Exercise details:
The required result is every line of the records that includes "Relative".

┏━━

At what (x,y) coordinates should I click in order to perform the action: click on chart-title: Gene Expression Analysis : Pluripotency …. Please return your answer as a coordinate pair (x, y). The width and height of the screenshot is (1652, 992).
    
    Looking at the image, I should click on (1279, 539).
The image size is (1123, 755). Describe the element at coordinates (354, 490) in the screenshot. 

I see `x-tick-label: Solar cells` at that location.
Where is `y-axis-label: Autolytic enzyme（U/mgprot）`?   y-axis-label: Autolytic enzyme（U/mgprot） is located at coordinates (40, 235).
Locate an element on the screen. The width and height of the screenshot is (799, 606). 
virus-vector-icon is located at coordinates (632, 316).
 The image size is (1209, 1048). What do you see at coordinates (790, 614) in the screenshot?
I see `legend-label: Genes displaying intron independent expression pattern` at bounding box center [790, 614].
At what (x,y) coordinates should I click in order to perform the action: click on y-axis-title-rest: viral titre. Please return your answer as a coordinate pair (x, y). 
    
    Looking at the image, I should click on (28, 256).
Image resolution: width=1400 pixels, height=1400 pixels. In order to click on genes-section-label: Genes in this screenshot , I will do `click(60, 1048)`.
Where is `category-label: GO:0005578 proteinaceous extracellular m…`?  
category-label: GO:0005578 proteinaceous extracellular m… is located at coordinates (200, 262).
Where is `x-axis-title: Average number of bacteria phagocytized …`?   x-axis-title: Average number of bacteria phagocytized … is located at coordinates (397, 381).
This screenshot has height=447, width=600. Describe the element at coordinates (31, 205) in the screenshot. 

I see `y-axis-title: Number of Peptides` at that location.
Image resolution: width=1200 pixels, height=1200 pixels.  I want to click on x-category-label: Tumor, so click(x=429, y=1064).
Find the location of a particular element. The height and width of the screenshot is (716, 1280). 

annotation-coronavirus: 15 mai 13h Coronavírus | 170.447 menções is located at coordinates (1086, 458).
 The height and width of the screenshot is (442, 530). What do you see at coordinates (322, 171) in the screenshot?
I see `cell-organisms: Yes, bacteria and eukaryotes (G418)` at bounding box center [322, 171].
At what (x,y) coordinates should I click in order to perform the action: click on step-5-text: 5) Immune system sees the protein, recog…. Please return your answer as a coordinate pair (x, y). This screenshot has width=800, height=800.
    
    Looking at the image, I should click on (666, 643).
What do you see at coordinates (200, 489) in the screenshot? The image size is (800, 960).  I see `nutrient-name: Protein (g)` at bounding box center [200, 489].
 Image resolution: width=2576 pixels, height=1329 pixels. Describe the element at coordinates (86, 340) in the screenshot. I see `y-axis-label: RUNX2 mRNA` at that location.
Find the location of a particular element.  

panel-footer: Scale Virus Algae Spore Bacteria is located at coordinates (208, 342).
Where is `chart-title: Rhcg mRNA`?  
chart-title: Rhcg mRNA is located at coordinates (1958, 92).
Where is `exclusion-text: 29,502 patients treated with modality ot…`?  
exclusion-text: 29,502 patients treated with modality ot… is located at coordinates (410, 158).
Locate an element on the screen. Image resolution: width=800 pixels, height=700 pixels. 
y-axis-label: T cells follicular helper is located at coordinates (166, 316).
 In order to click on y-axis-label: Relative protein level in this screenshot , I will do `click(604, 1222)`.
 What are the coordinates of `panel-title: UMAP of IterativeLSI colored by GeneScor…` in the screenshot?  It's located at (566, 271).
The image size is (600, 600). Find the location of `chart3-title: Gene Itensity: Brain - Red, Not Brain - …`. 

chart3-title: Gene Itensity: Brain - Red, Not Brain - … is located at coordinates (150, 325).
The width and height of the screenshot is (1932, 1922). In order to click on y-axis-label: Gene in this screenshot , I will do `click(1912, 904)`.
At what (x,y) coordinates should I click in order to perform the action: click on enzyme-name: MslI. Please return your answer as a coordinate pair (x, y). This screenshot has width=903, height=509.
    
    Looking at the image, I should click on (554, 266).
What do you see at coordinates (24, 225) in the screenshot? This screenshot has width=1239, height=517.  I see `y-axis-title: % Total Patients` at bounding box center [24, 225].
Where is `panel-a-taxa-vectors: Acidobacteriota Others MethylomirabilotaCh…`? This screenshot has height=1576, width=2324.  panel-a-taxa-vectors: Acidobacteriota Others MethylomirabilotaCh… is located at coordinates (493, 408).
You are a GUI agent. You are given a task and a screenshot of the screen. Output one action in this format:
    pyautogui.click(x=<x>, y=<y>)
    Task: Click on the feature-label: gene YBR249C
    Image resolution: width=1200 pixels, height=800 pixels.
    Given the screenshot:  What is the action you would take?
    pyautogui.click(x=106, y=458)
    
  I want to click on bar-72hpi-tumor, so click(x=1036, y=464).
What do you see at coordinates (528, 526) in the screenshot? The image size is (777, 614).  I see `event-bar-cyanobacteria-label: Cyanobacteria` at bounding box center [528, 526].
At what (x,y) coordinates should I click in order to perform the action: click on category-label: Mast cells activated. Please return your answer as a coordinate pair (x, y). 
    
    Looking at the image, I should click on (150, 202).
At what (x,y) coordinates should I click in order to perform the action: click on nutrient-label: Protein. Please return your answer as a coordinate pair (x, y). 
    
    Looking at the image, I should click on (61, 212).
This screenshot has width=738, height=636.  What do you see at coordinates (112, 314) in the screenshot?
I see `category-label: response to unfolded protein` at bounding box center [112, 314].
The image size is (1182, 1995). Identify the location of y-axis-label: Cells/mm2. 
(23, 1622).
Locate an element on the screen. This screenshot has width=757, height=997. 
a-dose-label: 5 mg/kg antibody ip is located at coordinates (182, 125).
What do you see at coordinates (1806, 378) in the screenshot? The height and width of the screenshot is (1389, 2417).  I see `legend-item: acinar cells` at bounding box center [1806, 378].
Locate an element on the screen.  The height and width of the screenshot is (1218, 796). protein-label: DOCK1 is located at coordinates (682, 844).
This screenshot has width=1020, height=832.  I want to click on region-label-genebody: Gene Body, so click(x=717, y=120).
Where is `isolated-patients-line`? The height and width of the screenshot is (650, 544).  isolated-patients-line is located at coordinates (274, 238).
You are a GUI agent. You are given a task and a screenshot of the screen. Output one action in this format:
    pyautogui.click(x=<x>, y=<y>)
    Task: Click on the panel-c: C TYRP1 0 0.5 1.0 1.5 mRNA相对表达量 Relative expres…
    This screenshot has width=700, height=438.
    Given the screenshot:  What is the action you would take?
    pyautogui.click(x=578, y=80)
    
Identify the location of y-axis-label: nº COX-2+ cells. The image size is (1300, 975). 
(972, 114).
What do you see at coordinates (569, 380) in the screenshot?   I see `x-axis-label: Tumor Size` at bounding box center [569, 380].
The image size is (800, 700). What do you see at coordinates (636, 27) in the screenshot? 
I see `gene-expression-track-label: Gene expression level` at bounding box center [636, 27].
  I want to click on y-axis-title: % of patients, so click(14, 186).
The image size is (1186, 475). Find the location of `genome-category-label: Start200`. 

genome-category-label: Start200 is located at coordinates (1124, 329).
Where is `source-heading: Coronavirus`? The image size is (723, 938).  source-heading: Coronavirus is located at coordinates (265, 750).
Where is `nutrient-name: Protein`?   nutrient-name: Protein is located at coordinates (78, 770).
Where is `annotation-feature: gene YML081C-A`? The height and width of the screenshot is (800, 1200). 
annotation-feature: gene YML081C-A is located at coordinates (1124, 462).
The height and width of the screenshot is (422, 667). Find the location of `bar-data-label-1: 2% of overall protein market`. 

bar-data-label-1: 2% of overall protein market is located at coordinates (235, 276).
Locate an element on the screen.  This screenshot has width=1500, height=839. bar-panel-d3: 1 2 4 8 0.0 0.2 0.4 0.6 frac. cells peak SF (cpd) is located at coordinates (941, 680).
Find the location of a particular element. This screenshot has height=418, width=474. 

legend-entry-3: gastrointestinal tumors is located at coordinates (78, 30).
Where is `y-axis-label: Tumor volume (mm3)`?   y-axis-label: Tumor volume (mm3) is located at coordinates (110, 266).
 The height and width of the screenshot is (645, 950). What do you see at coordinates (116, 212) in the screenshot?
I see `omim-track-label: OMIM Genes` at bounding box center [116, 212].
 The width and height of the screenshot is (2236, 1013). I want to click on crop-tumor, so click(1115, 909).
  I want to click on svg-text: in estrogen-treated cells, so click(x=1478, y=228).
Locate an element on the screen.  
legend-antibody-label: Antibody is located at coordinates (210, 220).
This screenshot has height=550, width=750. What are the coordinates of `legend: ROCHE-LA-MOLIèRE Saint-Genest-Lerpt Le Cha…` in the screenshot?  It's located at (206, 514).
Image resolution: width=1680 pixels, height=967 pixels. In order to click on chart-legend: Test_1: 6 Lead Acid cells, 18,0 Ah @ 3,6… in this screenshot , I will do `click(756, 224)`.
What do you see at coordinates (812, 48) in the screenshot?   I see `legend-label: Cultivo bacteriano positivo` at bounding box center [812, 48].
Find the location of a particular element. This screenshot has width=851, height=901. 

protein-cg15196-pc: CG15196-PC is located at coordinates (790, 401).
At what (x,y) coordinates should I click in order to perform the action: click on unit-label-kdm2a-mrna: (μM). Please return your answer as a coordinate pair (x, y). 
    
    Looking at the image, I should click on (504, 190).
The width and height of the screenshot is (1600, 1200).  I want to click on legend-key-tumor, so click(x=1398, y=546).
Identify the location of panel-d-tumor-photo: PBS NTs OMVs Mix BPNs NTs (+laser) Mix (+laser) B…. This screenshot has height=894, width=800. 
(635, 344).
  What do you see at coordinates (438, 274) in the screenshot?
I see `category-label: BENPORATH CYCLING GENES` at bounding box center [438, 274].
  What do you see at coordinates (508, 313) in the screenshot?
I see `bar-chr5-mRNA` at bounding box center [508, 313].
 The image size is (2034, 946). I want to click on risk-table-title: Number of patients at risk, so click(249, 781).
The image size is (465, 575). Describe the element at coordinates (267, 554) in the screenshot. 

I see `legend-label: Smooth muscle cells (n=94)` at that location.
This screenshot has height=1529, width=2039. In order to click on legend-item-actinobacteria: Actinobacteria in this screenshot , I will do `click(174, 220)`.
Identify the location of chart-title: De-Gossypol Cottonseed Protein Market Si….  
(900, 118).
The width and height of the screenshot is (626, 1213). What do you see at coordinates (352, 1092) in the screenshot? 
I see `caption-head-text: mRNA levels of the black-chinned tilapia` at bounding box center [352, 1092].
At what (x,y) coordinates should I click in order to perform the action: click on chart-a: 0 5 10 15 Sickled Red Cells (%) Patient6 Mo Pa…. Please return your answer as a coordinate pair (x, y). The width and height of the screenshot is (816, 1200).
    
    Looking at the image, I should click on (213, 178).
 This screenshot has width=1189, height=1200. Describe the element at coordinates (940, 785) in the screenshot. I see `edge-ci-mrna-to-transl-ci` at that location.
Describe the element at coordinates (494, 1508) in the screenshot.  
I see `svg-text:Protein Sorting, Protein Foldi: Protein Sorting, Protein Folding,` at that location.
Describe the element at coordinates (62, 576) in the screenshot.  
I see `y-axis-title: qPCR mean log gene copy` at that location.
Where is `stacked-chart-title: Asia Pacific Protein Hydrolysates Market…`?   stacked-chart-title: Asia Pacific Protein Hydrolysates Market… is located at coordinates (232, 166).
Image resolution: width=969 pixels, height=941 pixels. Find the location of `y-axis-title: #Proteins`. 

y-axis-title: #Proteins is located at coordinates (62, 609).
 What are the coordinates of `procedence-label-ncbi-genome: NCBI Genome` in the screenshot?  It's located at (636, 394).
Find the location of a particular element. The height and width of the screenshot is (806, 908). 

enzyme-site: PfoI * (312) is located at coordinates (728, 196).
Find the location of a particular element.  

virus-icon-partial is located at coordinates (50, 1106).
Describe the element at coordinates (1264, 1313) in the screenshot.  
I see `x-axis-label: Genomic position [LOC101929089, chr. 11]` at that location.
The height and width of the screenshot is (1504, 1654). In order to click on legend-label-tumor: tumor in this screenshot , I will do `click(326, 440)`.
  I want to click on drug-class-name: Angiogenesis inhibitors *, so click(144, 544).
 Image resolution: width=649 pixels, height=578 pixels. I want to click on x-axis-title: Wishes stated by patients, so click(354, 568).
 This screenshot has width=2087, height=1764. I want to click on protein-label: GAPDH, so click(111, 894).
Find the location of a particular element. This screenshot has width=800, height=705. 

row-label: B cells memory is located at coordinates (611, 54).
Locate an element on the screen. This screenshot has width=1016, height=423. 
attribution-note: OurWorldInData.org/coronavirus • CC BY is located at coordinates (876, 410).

┗━━

Exercise response:
 In order to click on y-axis-label: Relative protein level in this screenshot , I will do `click(604, 1222)`.
    Task: Click on the panel-c: C TYRP1 0 0.5 1.0 1.5 mRNA相对表达量 Relative expres…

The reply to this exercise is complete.